- **INFORMATION SUPPLIED**

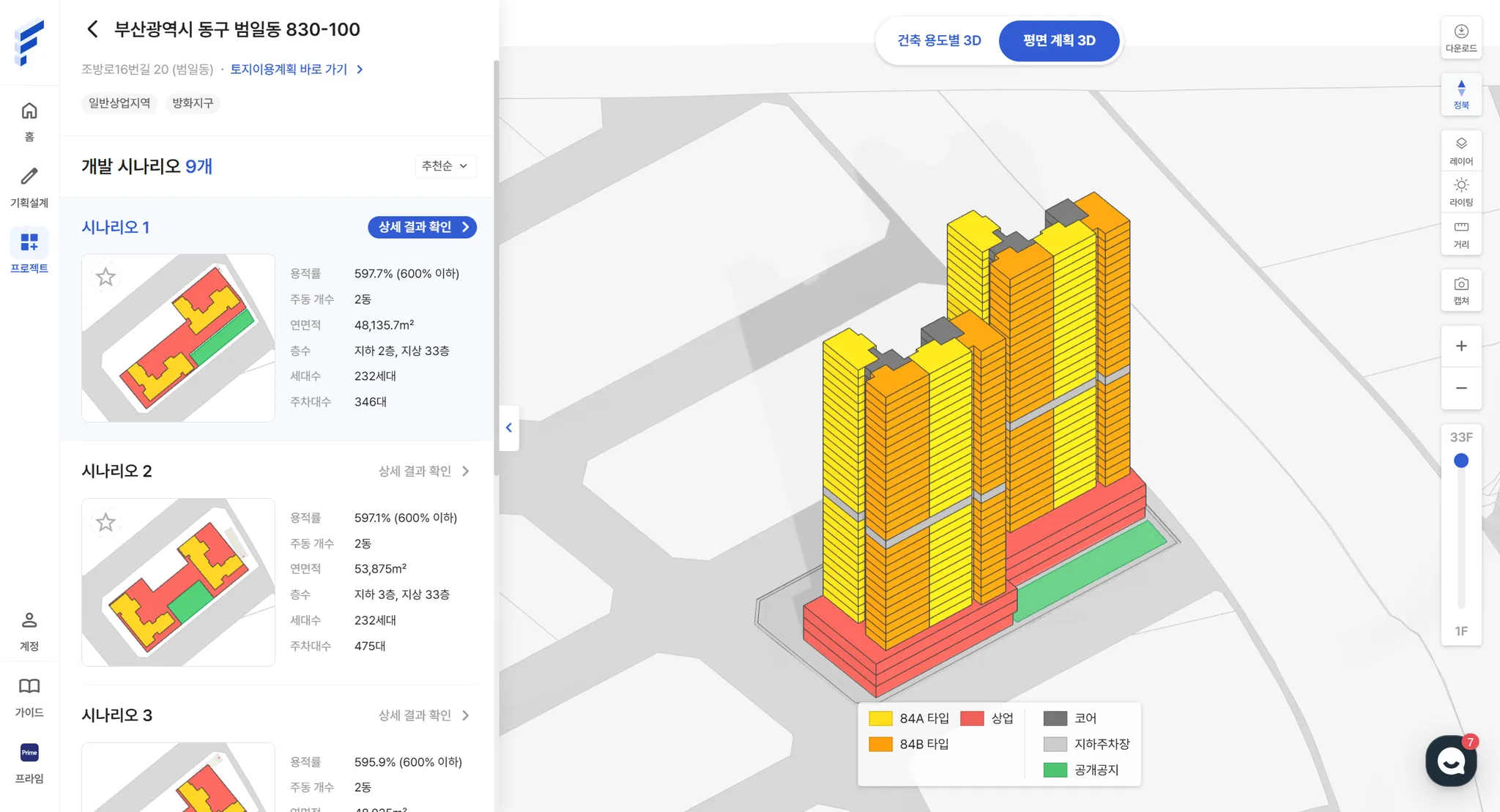The width and height of the screenshot is (1500, 812).
Task: Open the chat support bubble
Action: point(1450,761)
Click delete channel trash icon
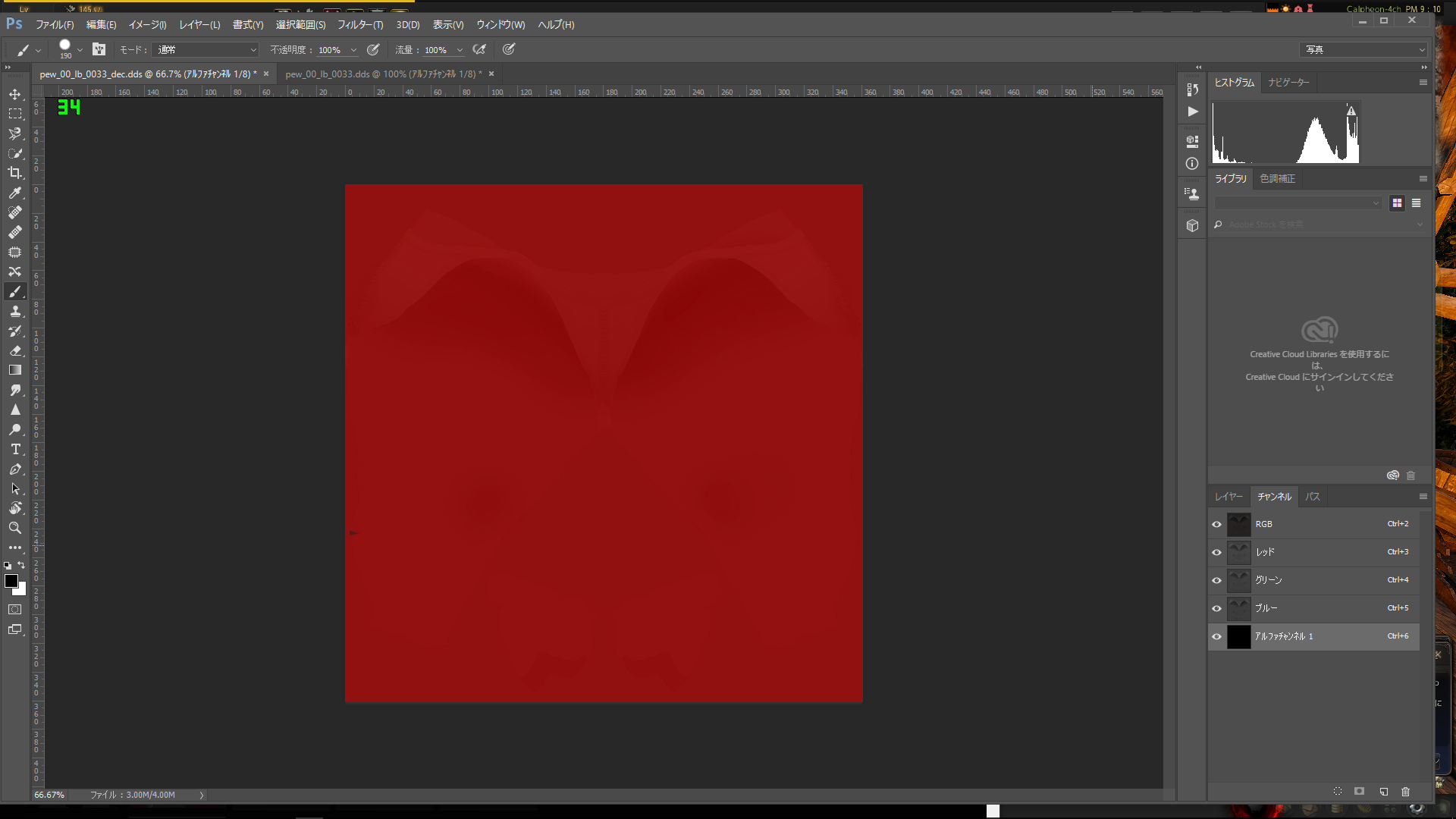The width and height of the screenshot is (1456, 819). coord(1405,792)
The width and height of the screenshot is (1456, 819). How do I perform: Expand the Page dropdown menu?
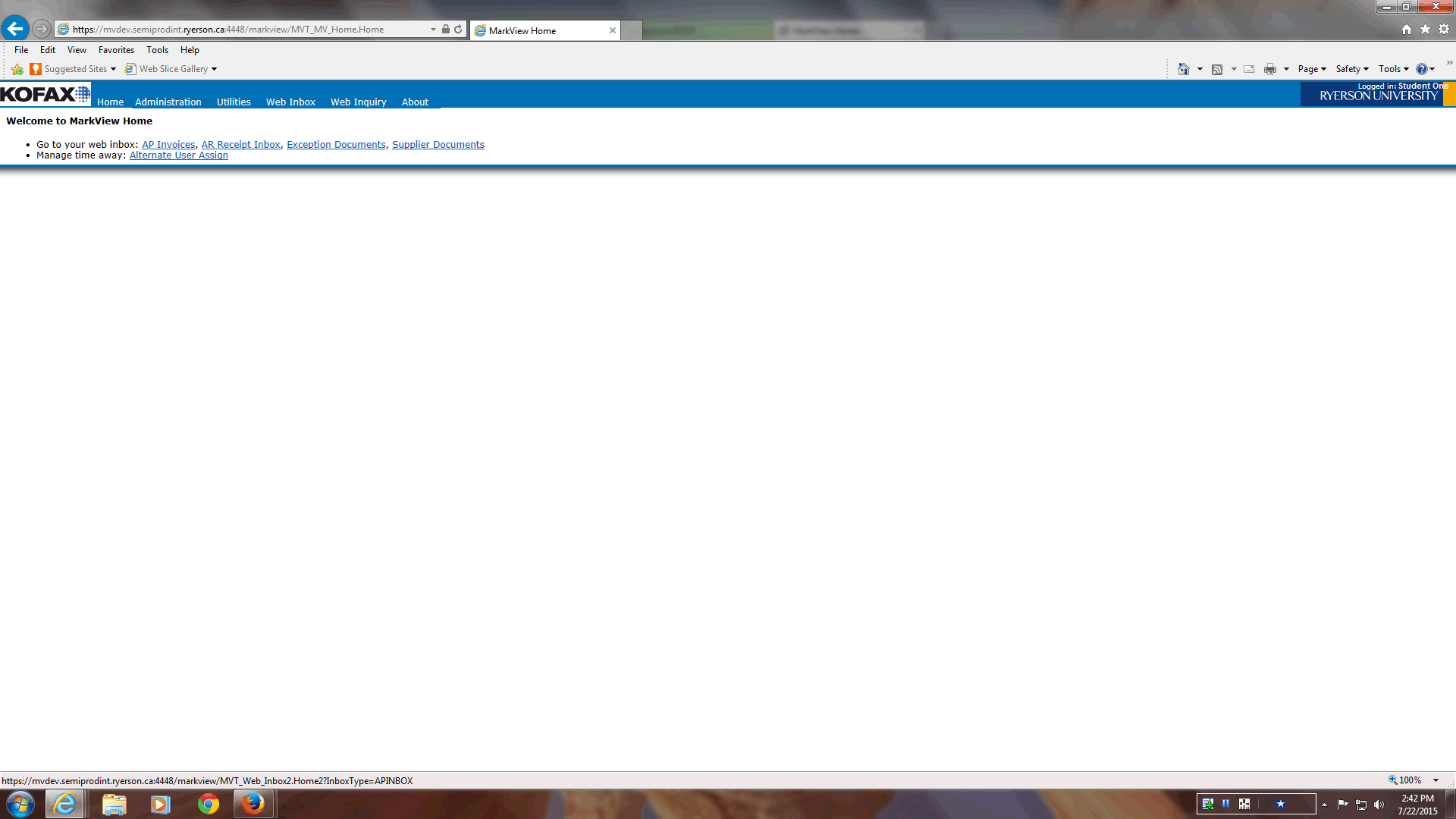click(x=1311, y=69)
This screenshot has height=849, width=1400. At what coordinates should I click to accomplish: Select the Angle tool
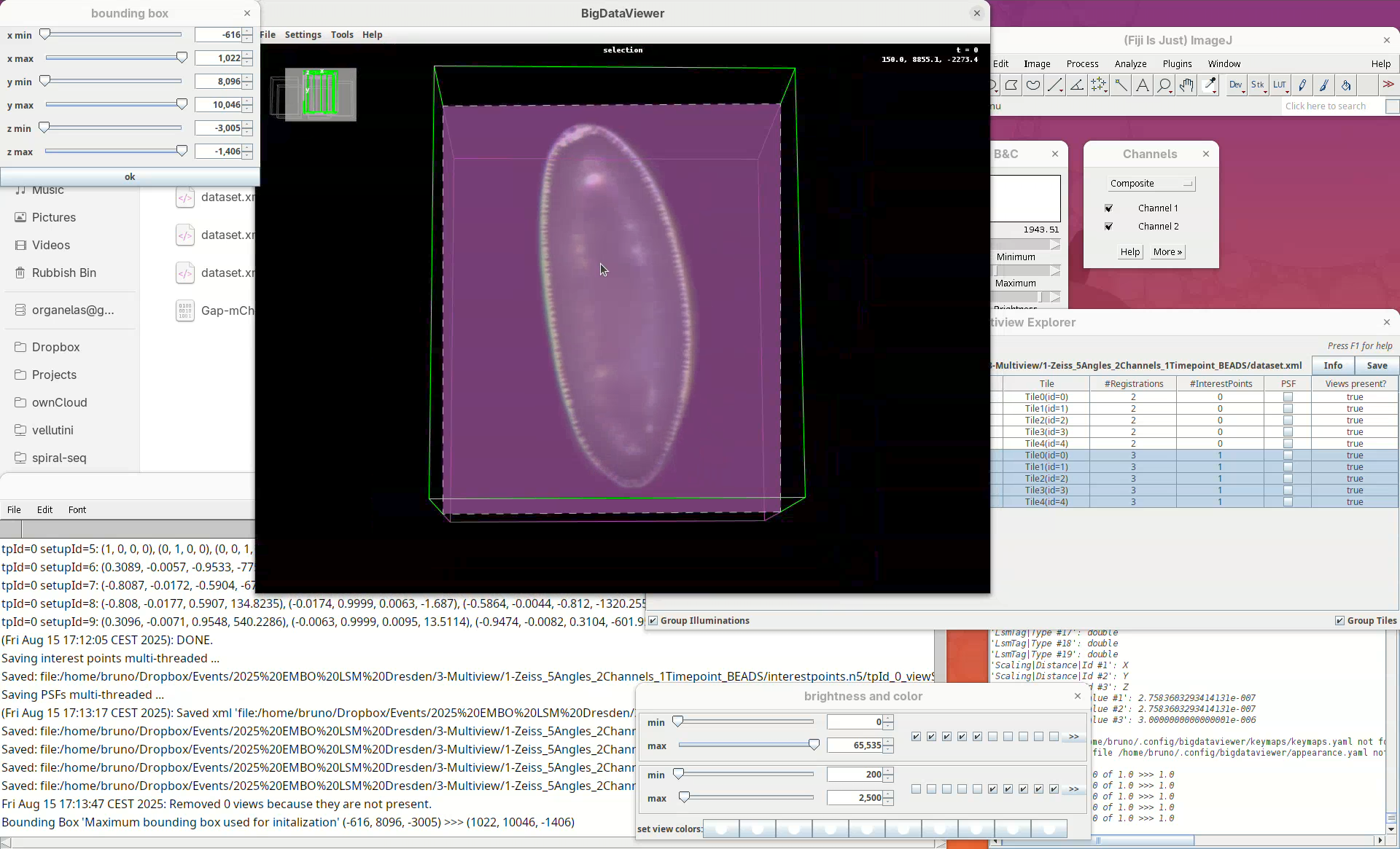point(1077,86)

- **EXERCISE**
Each line from the one with "The width and height of the screenshot is (1456, 819). How" to the end of the material needs to be output word for word, with no picture included.

- **EXERCISE SOLUTION**
The width and height of the screenshot is (1456, 819). How do I perform: Expand the Page dropdown menu?
click(x=1311, y=69)
This screenshot has height=849, width=1400. At what coordinates should I click to accomplish: Select the Angle tool
point(1077,86)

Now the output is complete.